§ **Task goal**
In the data below, the answer is the run of lines from the line containing "Where should I click to: Click the Bokeh" through the line containing "Task: Open the 데이터 사이언스 기초 다지기 course", both included; print it exactly and nothing else.

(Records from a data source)
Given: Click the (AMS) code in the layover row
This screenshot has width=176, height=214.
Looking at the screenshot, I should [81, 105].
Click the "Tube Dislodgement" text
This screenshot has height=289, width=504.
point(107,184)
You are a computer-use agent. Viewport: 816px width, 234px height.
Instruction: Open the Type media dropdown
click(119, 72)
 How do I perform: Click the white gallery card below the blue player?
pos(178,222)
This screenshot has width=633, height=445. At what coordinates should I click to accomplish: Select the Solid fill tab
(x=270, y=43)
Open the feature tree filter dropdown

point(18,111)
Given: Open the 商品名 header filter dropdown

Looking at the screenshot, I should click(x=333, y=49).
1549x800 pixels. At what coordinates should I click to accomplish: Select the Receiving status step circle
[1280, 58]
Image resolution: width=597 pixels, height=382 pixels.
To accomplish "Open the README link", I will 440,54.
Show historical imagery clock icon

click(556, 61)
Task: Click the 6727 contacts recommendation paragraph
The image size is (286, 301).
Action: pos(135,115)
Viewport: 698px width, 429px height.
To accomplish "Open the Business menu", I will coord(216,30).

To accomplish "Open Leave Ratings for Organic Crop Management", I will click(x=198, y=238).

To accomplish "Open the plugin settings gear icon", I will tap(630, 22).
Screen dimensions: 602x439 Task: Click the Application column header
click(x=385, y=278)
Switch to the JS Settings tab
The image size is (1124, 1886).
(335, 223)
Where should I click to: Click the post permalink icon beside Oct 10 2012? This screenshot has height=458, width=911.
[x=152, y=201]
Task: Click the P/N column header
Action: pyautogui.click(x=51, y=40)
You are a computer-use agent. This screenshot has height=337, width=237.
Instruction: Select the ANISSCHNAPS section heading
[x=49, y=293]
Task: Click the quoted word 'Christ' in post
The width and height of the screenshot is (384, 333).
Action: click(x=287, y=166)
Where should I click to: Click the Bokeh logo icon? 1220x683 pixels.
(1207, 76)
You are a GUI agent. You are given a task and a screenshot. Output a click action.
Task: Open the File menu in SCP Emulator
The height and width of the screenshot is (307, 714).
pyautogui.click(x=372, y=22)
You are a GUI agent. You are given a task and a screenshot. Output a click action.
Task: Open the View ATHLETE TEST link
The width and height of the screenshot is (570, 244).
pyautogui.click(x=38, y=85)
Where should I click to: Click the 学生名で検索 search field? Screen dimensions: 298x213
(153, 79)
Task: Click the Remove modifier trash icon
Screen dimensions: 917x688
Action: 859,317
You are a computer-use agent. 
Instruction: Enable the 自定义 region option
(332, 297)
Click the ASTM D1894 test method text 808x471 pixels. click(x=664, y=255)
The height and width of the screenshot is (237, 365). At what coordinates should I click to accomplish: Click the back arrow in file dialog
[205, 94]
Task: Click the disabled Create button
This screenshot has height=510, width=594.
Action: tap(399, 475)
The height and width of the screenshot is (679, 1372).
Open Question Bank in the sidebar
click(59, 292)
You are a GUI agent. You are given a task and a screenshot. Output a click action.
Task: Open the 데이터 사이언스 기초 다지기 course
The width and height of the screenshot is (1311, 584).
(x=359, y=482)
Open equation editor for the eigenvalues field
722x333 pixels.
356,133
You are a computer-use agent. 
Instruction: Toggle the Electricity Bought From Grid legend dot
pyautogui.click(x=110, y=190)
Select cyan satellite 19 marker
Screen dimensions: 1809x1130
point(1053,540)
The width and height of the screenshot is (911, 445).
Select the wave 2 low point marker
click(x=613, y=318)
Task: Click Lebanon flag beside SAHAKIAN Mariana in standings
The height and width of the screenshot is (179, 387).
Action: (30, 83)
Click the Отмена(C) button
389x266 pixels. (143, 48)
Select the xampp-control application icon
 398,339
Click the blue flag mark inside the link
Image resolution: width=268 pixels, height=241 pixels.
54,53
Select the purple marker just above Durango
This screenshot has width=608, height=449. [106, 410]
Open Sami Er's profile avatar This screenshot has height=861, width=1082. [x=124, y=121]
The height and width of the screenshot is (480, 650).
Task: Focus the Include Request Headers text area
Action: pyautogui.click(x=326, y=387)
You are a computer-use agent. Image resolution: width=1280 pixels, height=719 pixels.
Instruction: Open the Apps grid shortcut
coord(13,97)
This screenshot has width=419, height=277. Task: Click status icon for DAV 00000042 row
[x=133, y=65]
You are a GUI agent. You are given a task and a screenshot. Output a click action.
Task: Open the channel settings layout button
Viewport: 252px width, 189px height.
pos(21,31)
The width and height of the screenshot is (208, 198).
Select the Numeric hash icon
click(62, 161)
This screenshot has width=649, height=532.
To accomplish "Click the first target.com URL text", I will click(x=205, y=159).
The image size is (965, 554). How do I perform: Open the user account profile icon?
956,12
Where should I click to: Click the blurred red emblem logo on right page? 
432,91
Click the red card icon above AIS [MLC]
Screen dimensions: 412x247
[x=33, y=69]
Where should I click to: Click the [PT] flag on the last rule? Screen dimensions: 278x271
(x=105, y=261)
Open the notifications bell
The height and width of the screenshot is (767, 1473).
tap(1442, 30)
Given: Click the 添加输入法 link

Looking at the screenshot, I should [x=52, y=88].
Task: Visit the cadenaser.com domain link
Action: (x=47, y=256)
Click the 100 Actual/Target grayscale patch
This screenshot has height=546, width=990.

§ **Response to the exercise**
Where should I click to: Click the Bokeh logo icon? 1220x683 pixels.
(1207, 76)
You are a GUI agent. You are given a task and a screenshot. Output a click action.
Task: Open the File menu in SCP Emulator
The height and width of the screenshot is (307, 714).
pyautogui.click(x=372, y=22)
You are a GUI agent. You are given a task and a screenshot. Output a click action.
Task: Open the View ATHLETE TEST link
The width and height of the screenshot is (570, 244).
pyautogui.click(x=38, y=85)
Where should I click to: Click the 学生名で検索 search field? Screen dimensions: 298x213
(153, 79)
Task: Click the Remove modifier trash icon
Screen dimensions: 917x688
Action: 859,317
You are a computer-use agent. 
Instruction: Enable the 自定义 region option
(332, 297)
Click the ASTM D1894 test method text 808x471 pixels. click(x=664, y=255)
The height and width of the screenshot is (237, 365). At what coordinates should I click to accomplish: Click the back arrow in file dialog
[205, 94]
Task: Click the disabled Create button
This screenshot has height=510, width=594.
Action: tap(399, 475)
The height and width of the screenshot is (679, 1372).
Open Question Bank in the sidebar
click(59, 292)
You are a GUI agent. You are given a task and a screenshot. Output a click action.
Task: Open the 데이터 사이언스 기초 다지기 course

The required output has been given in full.